** 本文 **
☆ ☆ ☆

R&Dということは研究開発ですよね。ゲーム会社の研究開発から金融サービスで独立するというのは、少し不思議な気がします。

嶋田さん

私はライブドアという会社にいたのですが、その後、いくつかの会社の代表などを勤める中で、業績に固執し部下を叱咤激励することも多々ありました。ただひたすらに仕事をする中で業績は伸びたのですが、ふとしたときに「自分の子供や大切な人を喜んで入社させたい環境であるか」という疑問を抱いてしまい、もっとよい会社作りができたのではないかと反省することもありました。

根性や気合ではなく、スポーツみたいに楽しみながらチームで切磋琢磨し、高みを目指せるような会社をつくりたいと思うようになりました。

そのような経験を踏まえ、オルトプラスでCTOをやりながらR&D部門を兼任していて生まれたのが社内通貨システムです。毎日の仕事にゲームの要素を入れて、会社に出社したらポイントをもらえ、そのポイントでお菓子を買えたり、誰かにポイントをあげたり、「会社に行くのが楽しくてしょうがない!」という世界を作ろうと思って誕生したのが最初のサービスでした。

すべての人が楽しく働ける世界を作るというテーマのもと、福利厚生のような文脈で社内通貨サービスを提供したのがコミュニティオの始まりですが、そこから企業様の多くがコミュニケーションに改善点を感じているという事実を知り、サービス改善を続けていって現在のサービスに形がかわりました。

編集部

楽しく働ける世界をつくるという理念は最初から変わっておらず、その中で多くの企業が抱える問題を解決するためにチームステッカーを開発されたということですね。

日本全国どこに住んでいてもOKなフルリモート制

編集部

全国の企業のコミュニケーションの改善や従業員のエンゲージメント向上に取り組んでいるコミュニティオさんご自身は、現在どのような体制でどのような業務形態をとっているのかお教えいただけますか?

☆ ☆ ☆

** 提示資料 **
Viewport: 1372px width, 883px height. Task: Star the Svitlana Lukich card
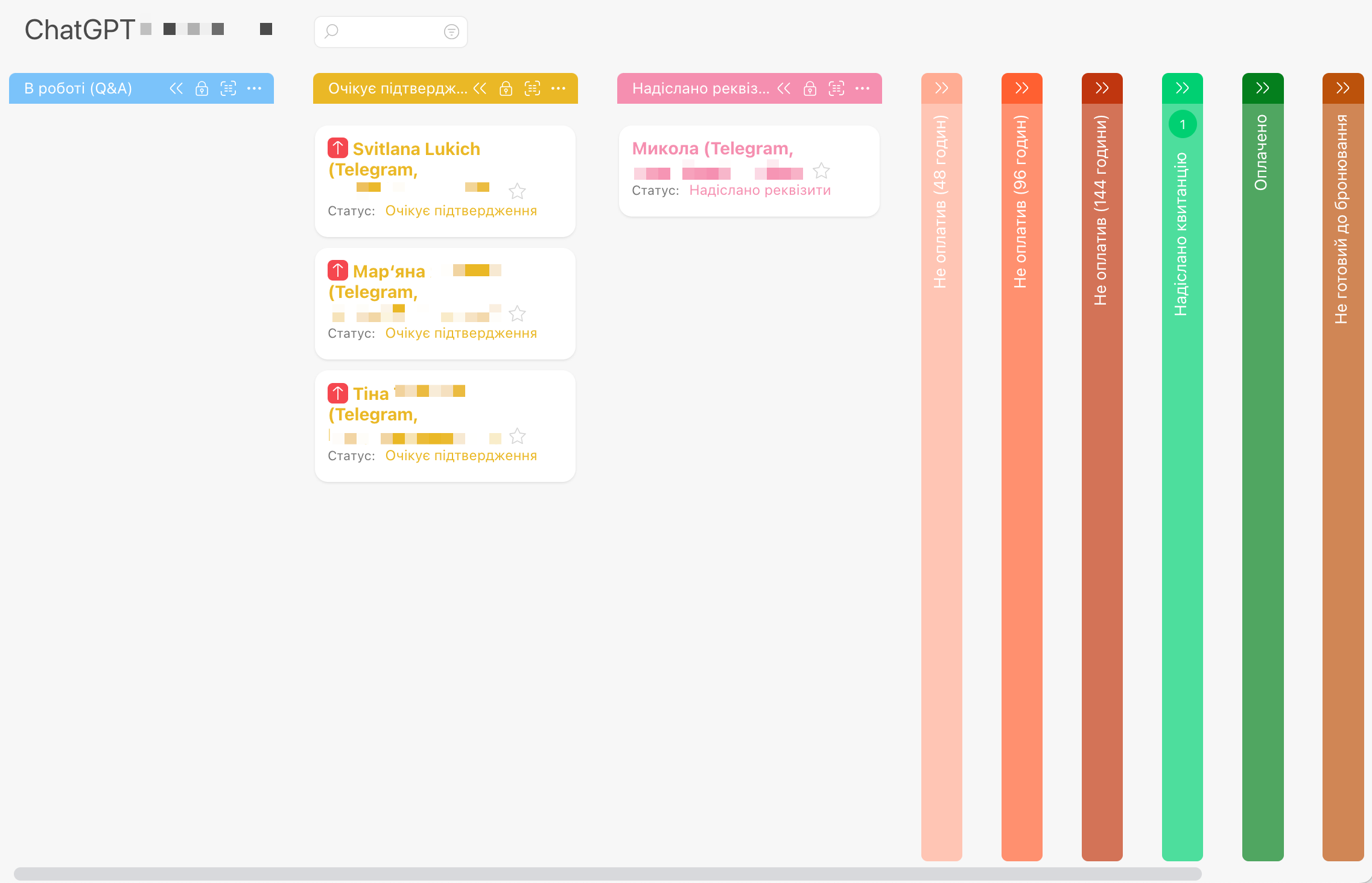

☆ ☆ ☆

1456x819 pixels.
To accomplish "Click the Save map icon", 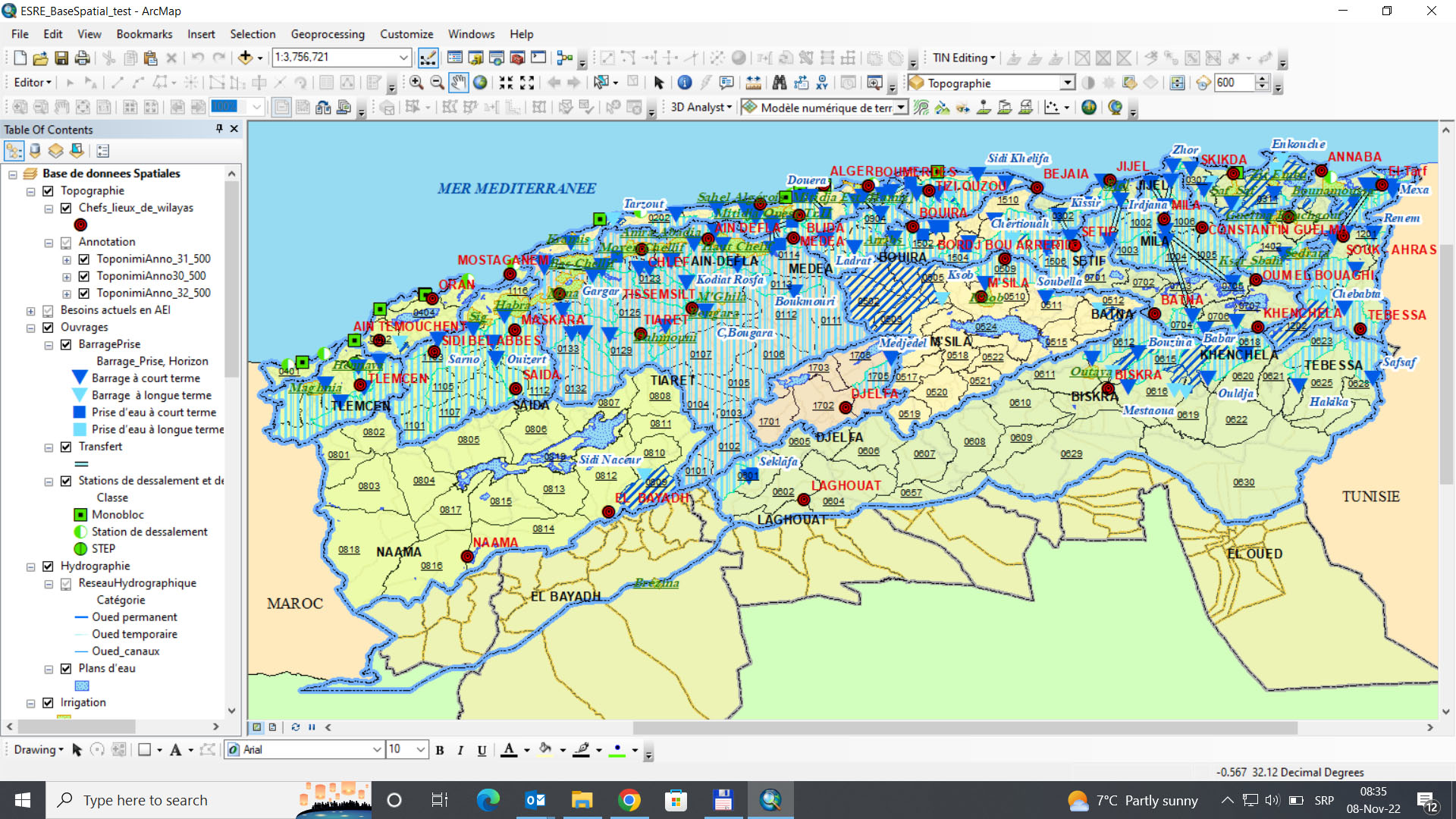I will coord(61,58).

☆ ☆ ☆

** 指示 **
**A.** 本文の要点を2文でまとめてください。
**B.** コミュニティオのインタビュー本文を、編集部の最後の問いかけに続く形で書き進めてください。

** 解答 **
**A.** 嶋田さんは、業績に固執して部下を叱咤激励してきた経験を振り返り、チームで楽しみながら高みを目指せる会社をつくりたいと考えました。そしてオルトプラスでCTOとR&D部門を兼任する中で社内通貨システムを生み出し、それを福利厚生の文脈で提供したのがコミュニティオの始まりで、企業のコミュニケーション課題を知ってサービス改善を続け、現在の形になりました。

**B.**
嶋田さん

2019年と2021年に資金調達をして、現時点(2023年1月)では従業員は総勢10名です。正社員の他は副業や業務委託という体制をとっています。採用は日本全国どこからでもやっていて、どこに住んでいてもOKというスタイルでやっています。

現在、東京23区内に住んでいるメンバーは1人だけで、あとは北は北海道から南は福岡までバラバラの地域に暮らしています。フルリモートなら、どこに住んでいても、通勤時間はゼロじゃないですか。だから、弊社に入ってくるのは朝の時間を多く時間を使いたい子育て世代の方、家事分担をしている方、独身で自由な働き方を満喫している方などが多いですね。

編集部

フレックスタイムは、コアタイムが決まっているスタイルですか?

嶋田さん

一応、コアタイムは12時から16時としています。午前中に用事があるという方もいれば、早めに上がって子どものお迎えに行きたいというメンバーもいるので、そこは自由に設定できる感じです。コアタイムを設定しているのはすごくシンプルな理由で、コアタイムがないとなかなか有給を取る機会がないからですね。

フルリモート環境で組織コミュニケーションを図るには

編集部

「フルリモートなだけに、コミュニケーションでここを工夫している!」という点はありますか?

嶋田さん

細かいコミュニケーションのルールは設定しています。他のメンバーの発信に対して必ずリアクションをすることや、毎朝の朝礼で自分のやった仕事の報告は必ず共有することなどですね。また、朝礼では持ち回りで仕事と関係ない雑談を発表してもらっています。

雑談をするのは、各メンバーの人となりや仕事とは異なる「余白」を知る機会を設けるためです。昔は全員で雑談をしていたのですが、それだと朝から1時間ぐらい雑談をすることになるので(笑)、持ち回りという形にしています。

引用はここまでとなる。